TASK BRIEF » Reproduce the rows below verbatim from their first line through the line containing "song-bpm: 148 is", and omit the pictures from your answer.

(Beginning of TASK DATA)

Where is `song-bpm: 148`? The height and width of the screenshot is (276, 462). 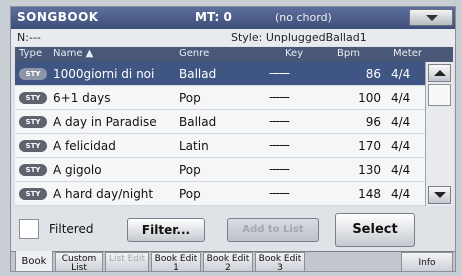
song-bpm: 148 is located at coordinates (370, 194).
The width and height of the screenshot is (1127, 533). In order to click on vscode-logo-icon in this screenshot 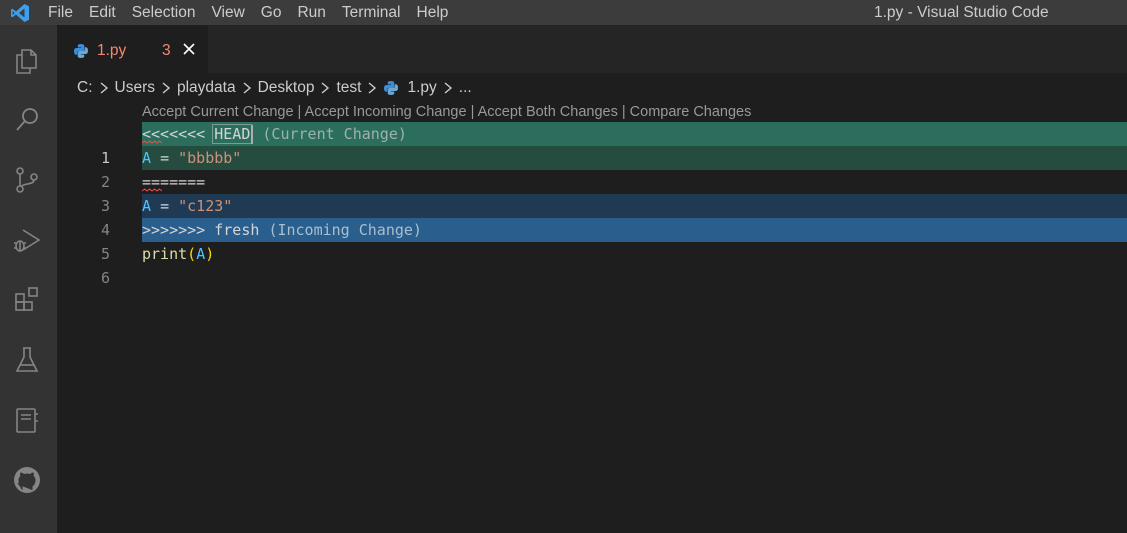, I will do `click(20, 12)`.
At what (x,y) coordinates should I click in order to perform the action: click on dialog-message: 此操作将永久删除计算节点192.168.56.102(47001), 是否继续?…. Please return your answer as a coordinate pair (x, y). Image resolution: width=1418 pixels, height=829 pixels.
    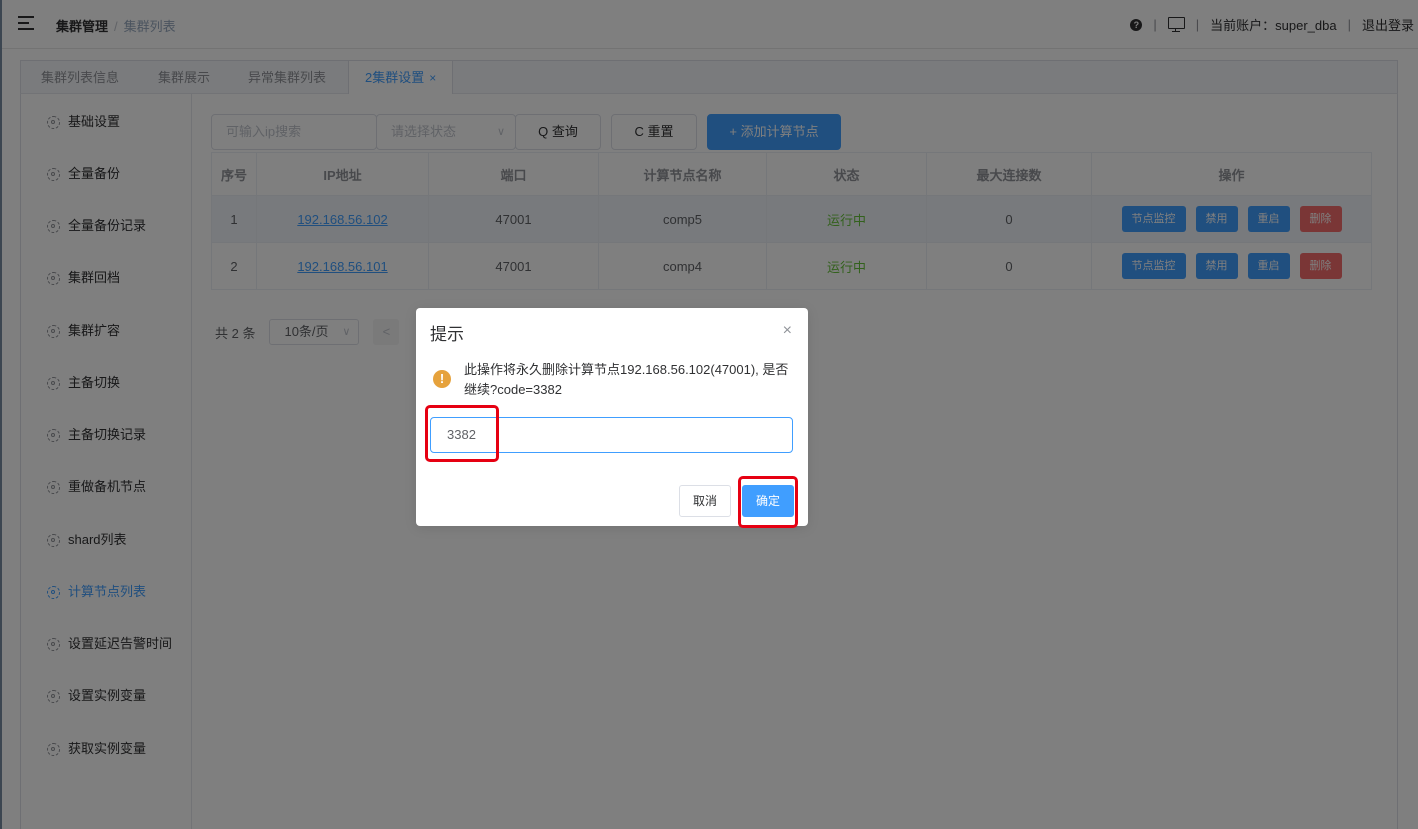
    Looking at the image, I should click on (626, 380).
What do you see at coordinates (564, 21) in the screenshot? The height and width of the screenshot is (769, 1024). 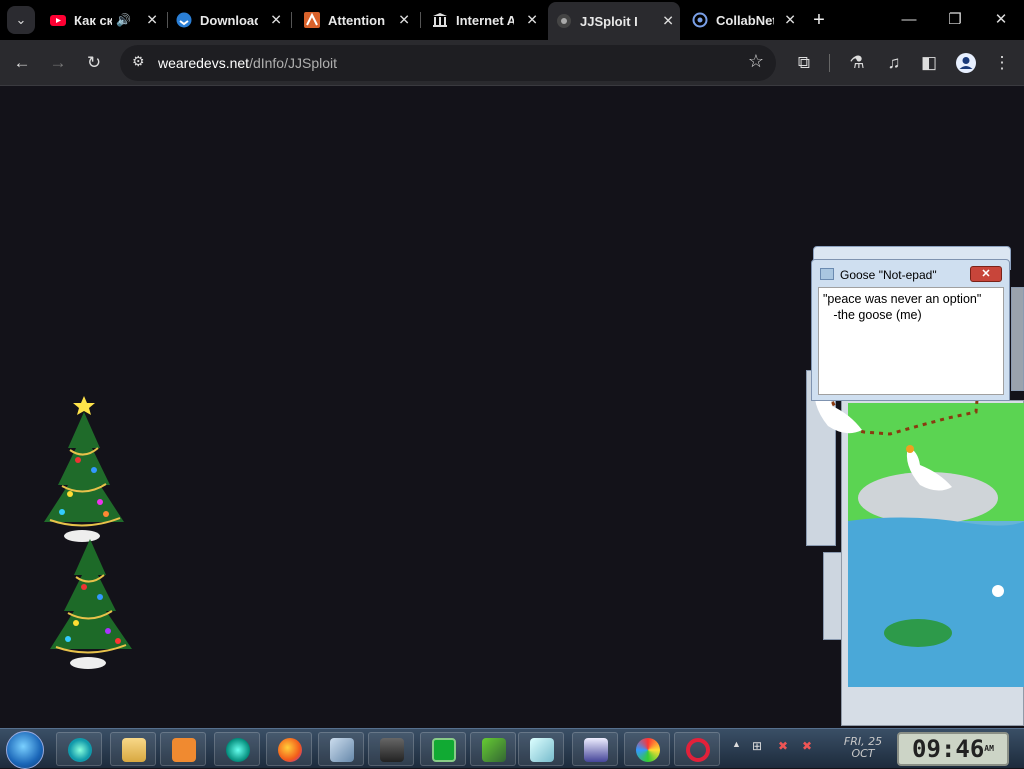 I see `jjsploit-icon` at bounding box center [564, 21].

(End of TASK DATA)

TASK ANSWER »
Where is `song-bpm: 148`? The height and width of the screenshot is (276, 462). 
song-bpm: 148 is located at coordinates (370, 194).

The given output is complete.